The formation of protein aggregates is particularly important in the context of apoptosis and inflammation, where such aggregates can trigger proximity-induced activation of the effector molecules that mediate cell death and IL-1β processing. Since aggregated ASC can act as a cellular platform for both inflammatory processing and cell death, the study of its aggregation kinetics is of particular interest. Here, we track ASC aggregation during speck formation in non-myeloid cells, and find highly non-linear kinetics that lead to the rapid formation of a single speck within cells.

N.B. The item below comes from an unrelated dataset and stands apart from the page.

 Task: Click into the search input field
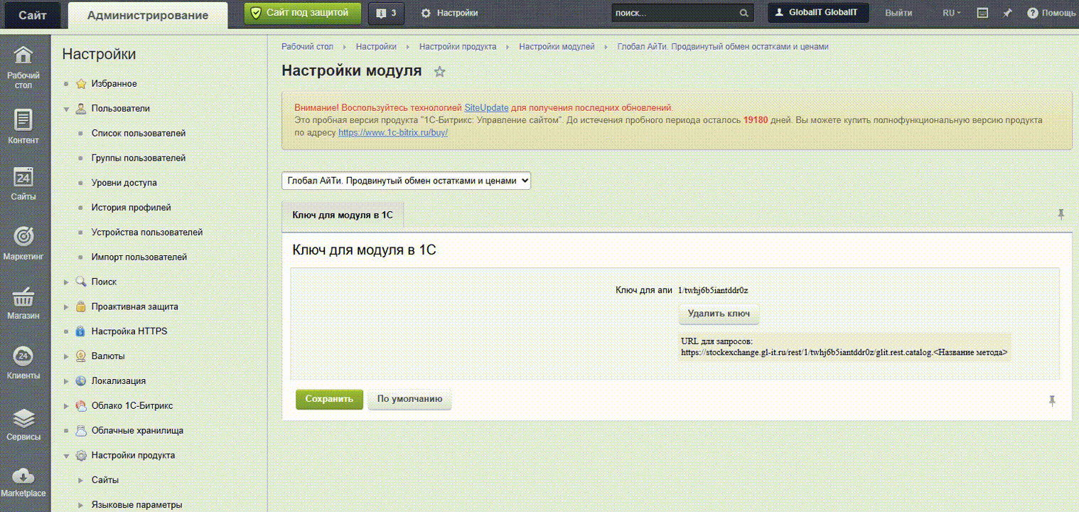(x=675, y=14)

The ASC speck bears a striking morphological resemblance to a perinuclear protein aggregate called the aggresome (Garcia-Mata et al., 1999). Aggresomes, which, like specks, are approximately 1.5μm in diameter, form in response to the aggregation of misfolded proteins in the cell (Booth et al., 1997; Carrell and Gooptu, 1998). The inability of the cell to clear such insoluble protein aggregates is linked to pathogenesis of several degenerative disorders, including Alzheimer’s disease, Parkinson’s disease, amyloidosis and the prion diseases (Horwich and Weissman, 1997; Ross and Poirier, 2004; Ross and Poirier, 2005). Aggresome formation is a prelude to the initiation of cellular autophagy, a lysosome-mediated process by which the aggregated proteins can be cleared, and the cell can survive.

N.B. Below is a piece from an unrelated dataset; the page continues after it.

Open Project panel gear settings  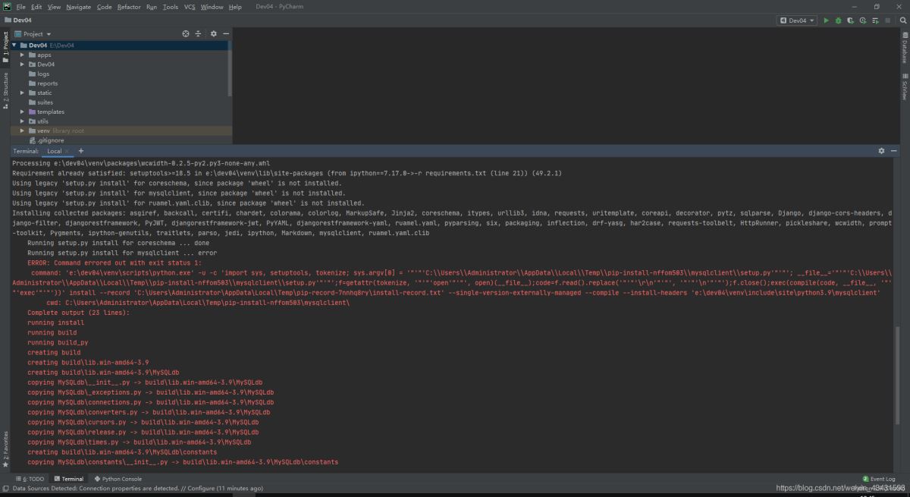pos(213,34)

Time lapse studies of aggresome formation indicate that the process of aggresome formation, which takes many hours (Garcia-Mata et al., 1999; Opazo et al., 2008), is orders of magnitude slower than that of speck aggregation, which takes minutes. In addition, the collapse of vimentin filaments in a cage-like structure around the aggresome is characteristic for this structure, but is not seen upon speck formation. These findings indicate that specks and aggresomes are distinct structures.

Nevertheless, specks and aggresomes do share some features. Both form near the nucleus, co-localizing with the MTOC [19,33]. Interference with the microtubule network of the cell by treatment with nocodozole inhibits speck formation (Balci-Peynircioglu et al., 2008) and also prevents aggresome formation (Johnston et al., 1998). In addition, the proteasome is recruited after the aggresome forms at the MTOC (Lee et al., 2002). We show here that ASC specks are only seen in cells with forming proteasomes and that the speck and the proteasome co-localize near the nucleus. These shared characteristics suggest that some functional features of speck and aggresome formation and/or some processes downstream from the generation of these complexes may be shared. For instance, since aggresomes trigger autophagy, it will be of interest to determine whether, in non-myeloid cells, formation of the ASC speck also promotes an autophagic reaction.

Like other types of protein aggregation (e.g., prion aggregation, amyloid formation), our results support a model of speck formation in which, under basal conditions, soluble ASC molecules have a low affinity for each other, leading to a very low probability of nucleating events. However, after nucleation occurs, the affinity of aggregated ASC for soluble ASC dramatically increases. Rapid, diffusion limited recruitment of additional ASC quickly drives down the soluble ASC concentration. This aggregation step is remarkably efficient and its rapid rate makes the formation of a second speck in the same cell a highly unlikely event. Therefore, this mechanism ensures an abrupt, well-defined transition from the speck negative to the speck positive state. Since, in myeloid cells, speck formation is followed quickly by caspase-1 dependent death (pyroptosis), such an abrupt onset and well-defined end state could serve to ensure an all or none commitment to inflammatory cell death. However, here we find that speck formation in non-myeloid cells also follows quickly after nucleation, despite the fact that death after speck formation may be delayed by 72 hours or more in these cells (Schaner et al., 2001). This delay suggests that the speck platform has some as yet unrecognized function in non-myeloid cells.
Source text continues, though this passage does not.